I'm thinking of something as cumpulsively readable as Stephen Coote's breezy 1993 survey The Penguin Short History of English Literature, if that helps.

Thanks.

tippecanoe, Sunday, 19 June 2005 18:30 (twenty years ago)

two weeks pass...
I know it's not exactly what you're asking for, but I'd recommend the sixth edition"The Oxford Companion to American Literature" by James D. Hart and Phillip Leininger. It's a little dated, but it gives good, readable entries on the breadth of American lit (and leaves it up to the reader to do the dot-connecting).

Mark Klobas, Friday, 8 July 2005 12:44 (twenty years ago)

Rozakis, Laurie.
The complete idiot's guide to American literature.
New York : Alpha ; Hemel Hempstead : Prentice Hall, 1999.

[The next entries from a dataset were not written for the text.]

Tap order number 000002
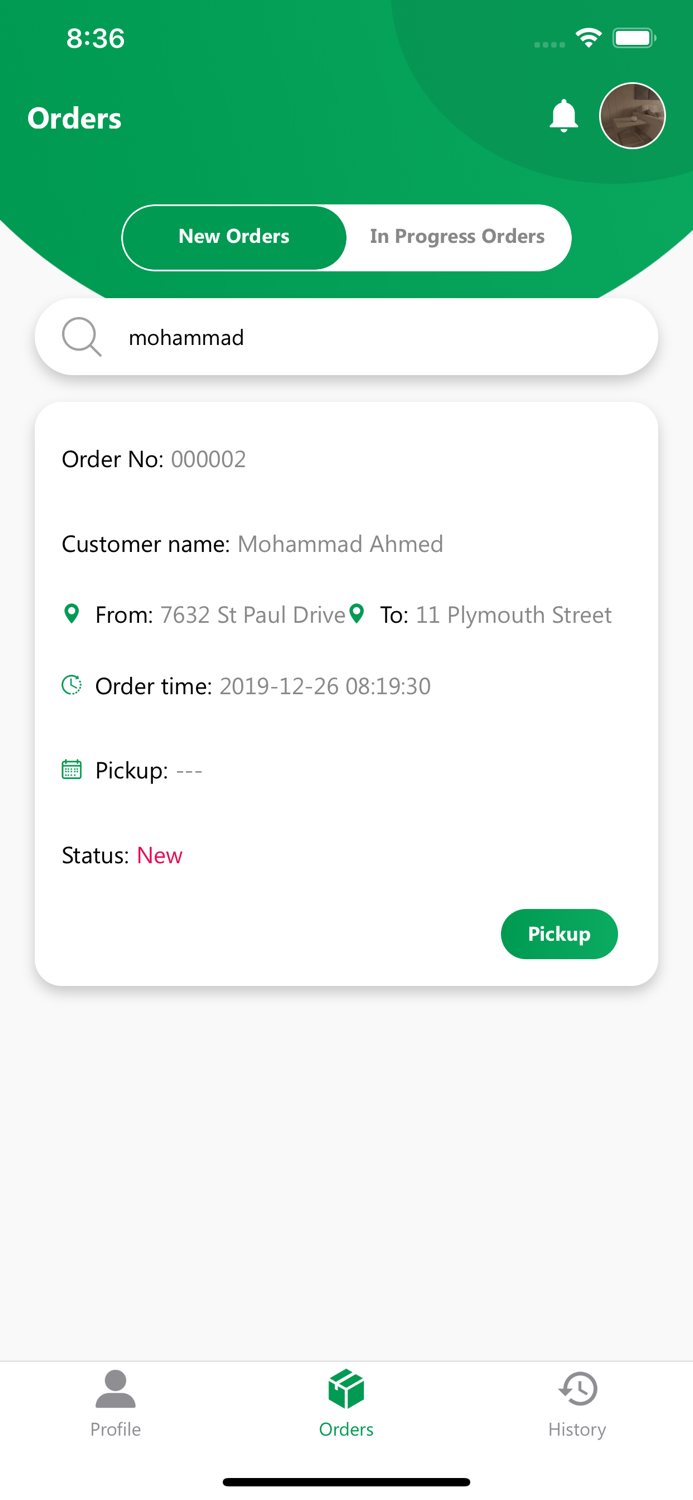693x1500 pixels. click(x=208, y=459)
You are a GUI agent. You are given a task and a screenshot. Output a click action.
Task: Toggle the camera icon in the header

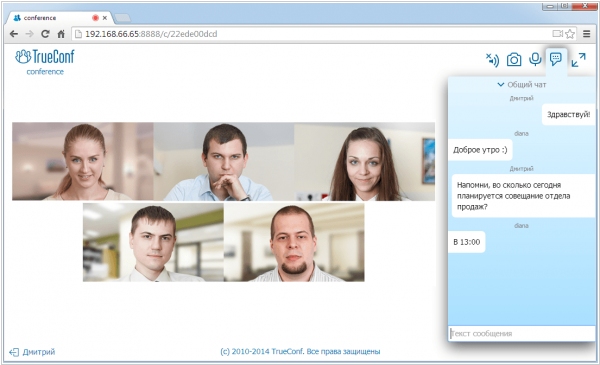514,60
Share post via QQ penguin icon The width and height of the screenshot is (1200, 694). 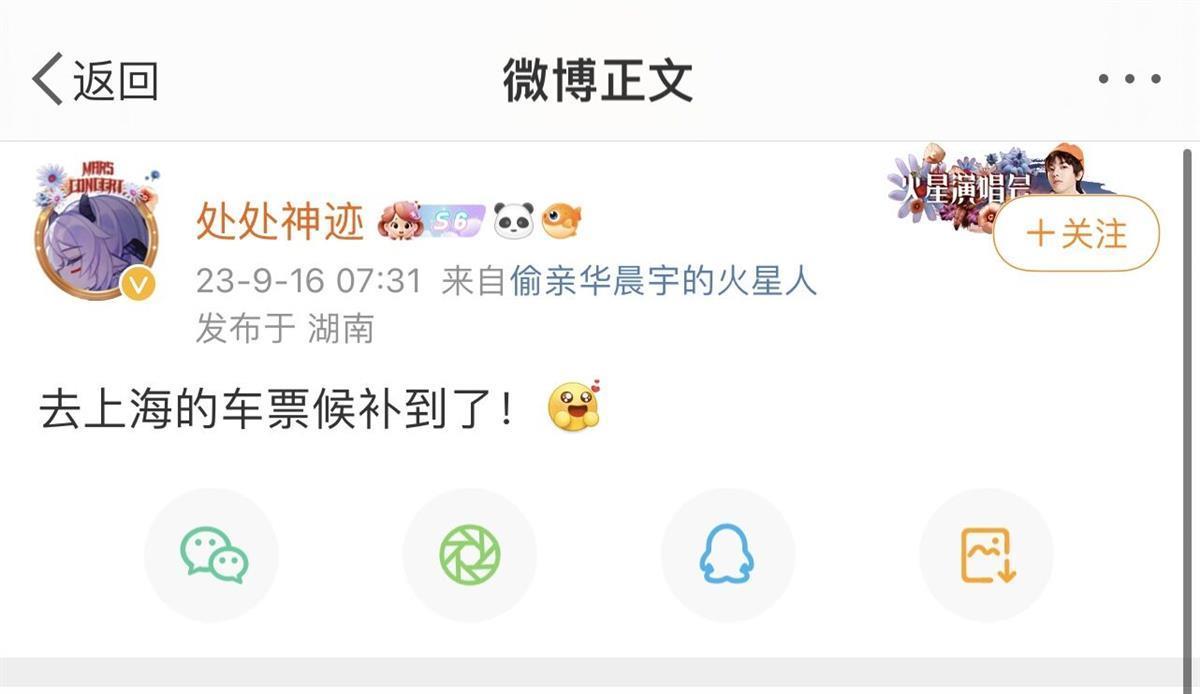727,555
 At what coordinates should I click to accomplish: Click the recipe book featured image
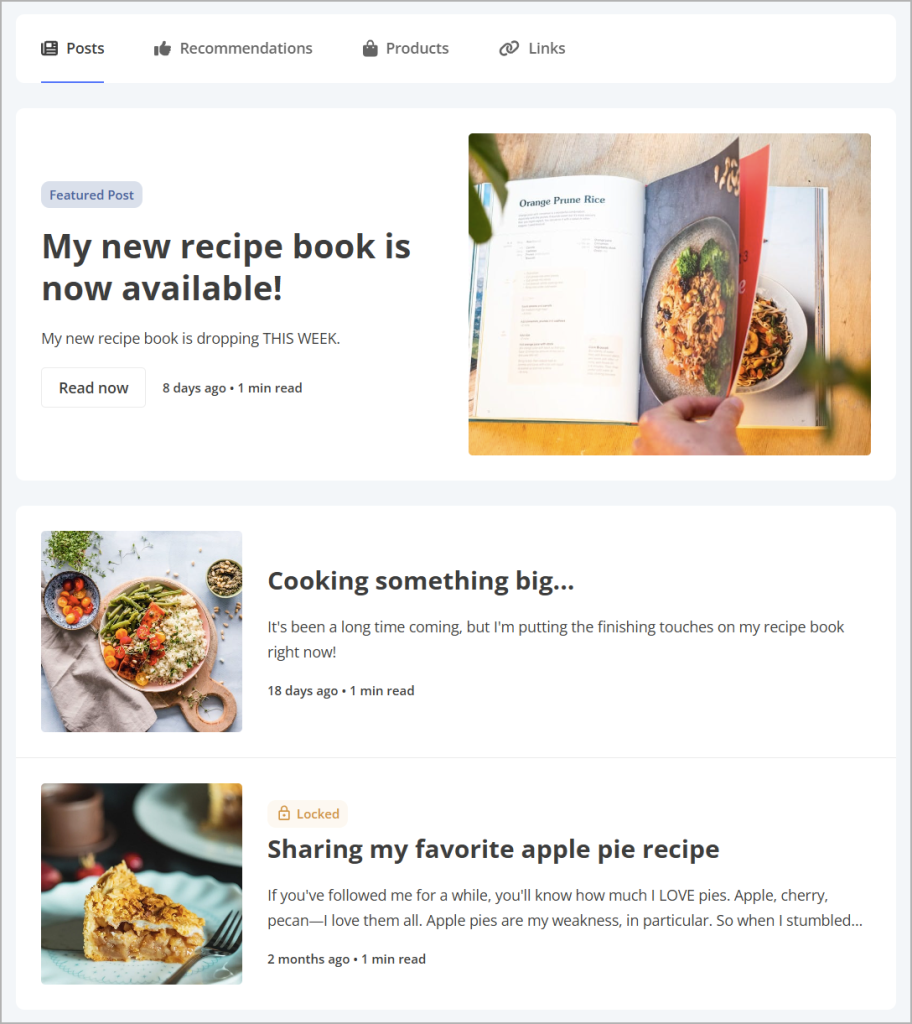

DON'T YOU LOVE THESE "IDIOT" TITLES!

Blair, Walter, 1900-
american literature, a brief history.
Scott, Foresman [1964]

American literature
Skipp, Francis E.
New York : Barron's, c1992.

Mr. Jaggers, Friday, 15 July 2005 21:57 (twenty years ago)

seven years pass...

http://lareviewofbooks.org/article.php?type=&id=1823&fulltext=1&media=#article-text-cutpoint

Gura’s book is an intentional revival of a 1940s-style literary history. The format is encyclopedic, combining short biographies of novelists with summaries of their most important novels, allowing for coverage of a remarkable variety of novels and writers — most of them entirely neglected by general readers. The result is nostalgic, inclusive, and a lot of fun. Packed with information about all the weird and wonderful 19th-century novels Americans have never read, Gura calls upon a national reading public to remember its upbringing in the liberal arts and return to “consciousness.” The project is appealing: Truth’s Ragged Edge not only provides a uniquely retro (19th century) summer reading list, it issues a direct challenge to American readers — to try to remember what consciousness is.